In a gun law vacuum, I’d pick whatever bullet allowed me to balance capacity and effectiveness and shootability. Most of the time, that means 9mm Luger, and in your average compact-to-full-size handgun that means bringing along fifteen to eighteen rounds. Just as we don’t live in a world with magic, however, we also don’t live in a world without gun laws. In some states – including Massachusetts, where the study was centered upon – magazines are restricted to ten rounds or less. In those states, carrying most 9mm pistols means leaving empty space in the magazine.

I don’t live in one of these restricted states, but if I did, I would carry a 9mm pistol less often – if at all. With one leg of my decision table kicked out (capacity) I’d be left with balancing shootability and effectiveness. I’d probably switch to something like my Smith & Wesson M&P45, which offers a nice balance in both physical and effectiveness terms. It has a ten-round magazine capacity even in free state guise, meaning I wouldn’t be leaving any empty space in my mags.

I know for a fact that many ban-state friends make the same decision, opting for .40 S&W or .45 ACP over 9mm because 10 rounds of 9mm just doesn’t have the same heft as 10 rounds of 45. I would be willing to bet that, if they are concerned with magazine capacity laws or restrictions at all, some criminals make the same decision.

Fun fact, while I’m talking about more effective cartridges: 10mm Auto was 100% fatal, according to the study. Yes, before you ask, the sample size was small: two deaths. There was also only one death from a rifle cartridge – 7.62x39mm.

It’s also important to note that according to the study, the average number of shots fired in a gun homicide was approximately 6. If you didn’t notice, 6 is less than 10. Even with magazine capacity restrictions, criminals still have almost half a mag left after successfully committing homicide. Are these laws having any effect on “gun violence”? Probably not.

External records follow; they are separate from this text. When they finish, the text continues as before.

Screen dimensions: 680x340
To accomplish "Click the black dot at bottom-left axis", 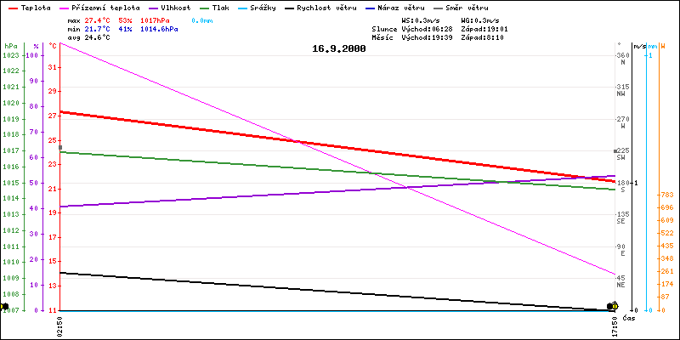I will pos(5,306).
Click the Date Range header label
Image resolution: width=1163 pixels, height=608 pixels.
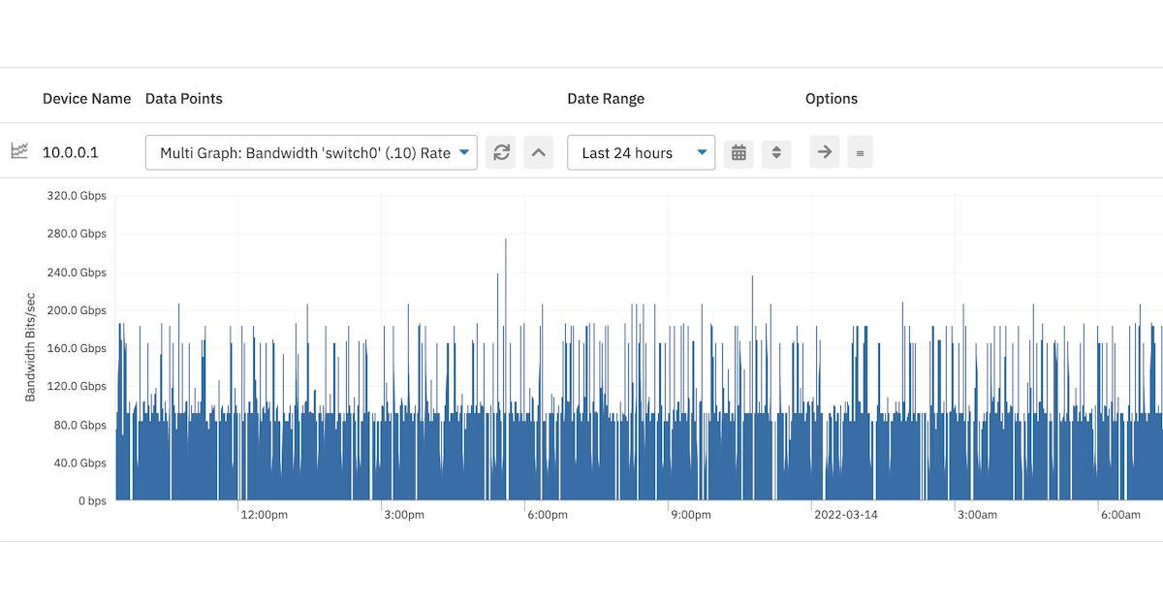pos(606,98)
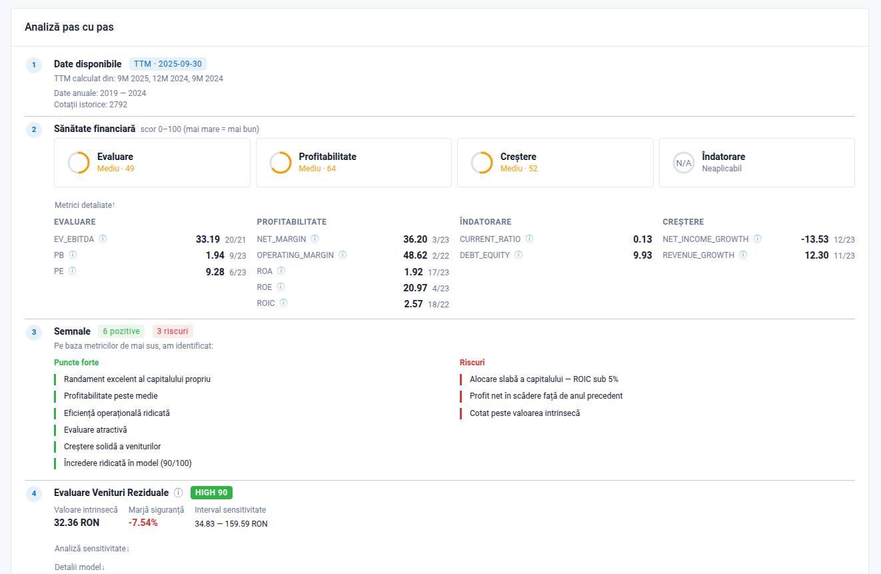Click DEBT_EQUITY info icon
Viewport: 881px width, 574px height.
pyautogui.click(x=518, y=255)
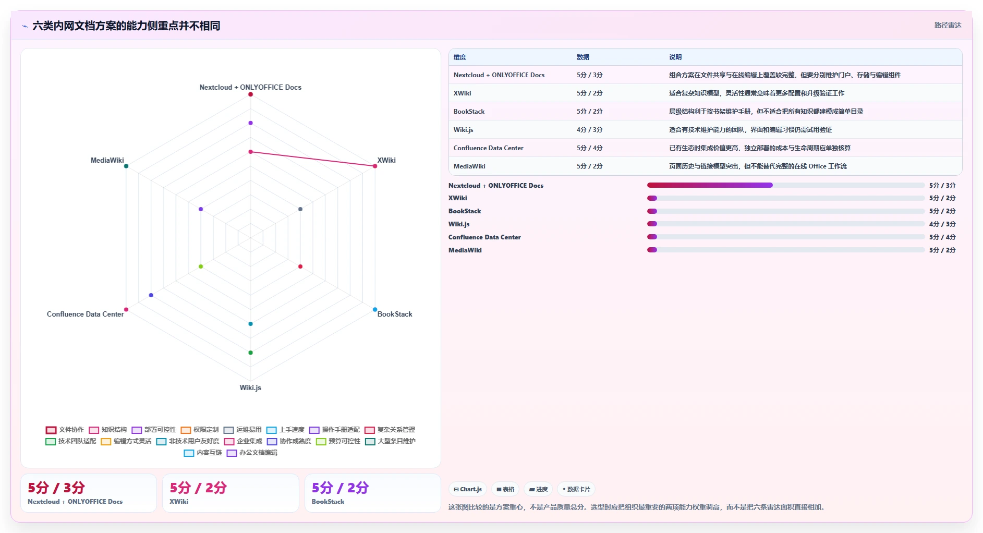
Task: Select the 表格 tag chip
Action: point(505,489)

My conclusions are threefold. First, this study shows that criminals might be directly forced by gun control restrictions to choose guns with a heightened ability to kill, meaning that gun control laws might be increasing deaths from “gun violence.” Second, the magazine capacity restrictions might be having no counterbalancing positive effect on crime, because criminals are not, on average, using up their legally allowed 10 rounds per magazine. Third, expending political capital on banning rifles is as quixotic as ever, as out of the 221 homicides studied, only one resulted from the use of a rifle caliber.

None of these possibilities or issues was discussed in the New York Times article, which I will also address separately.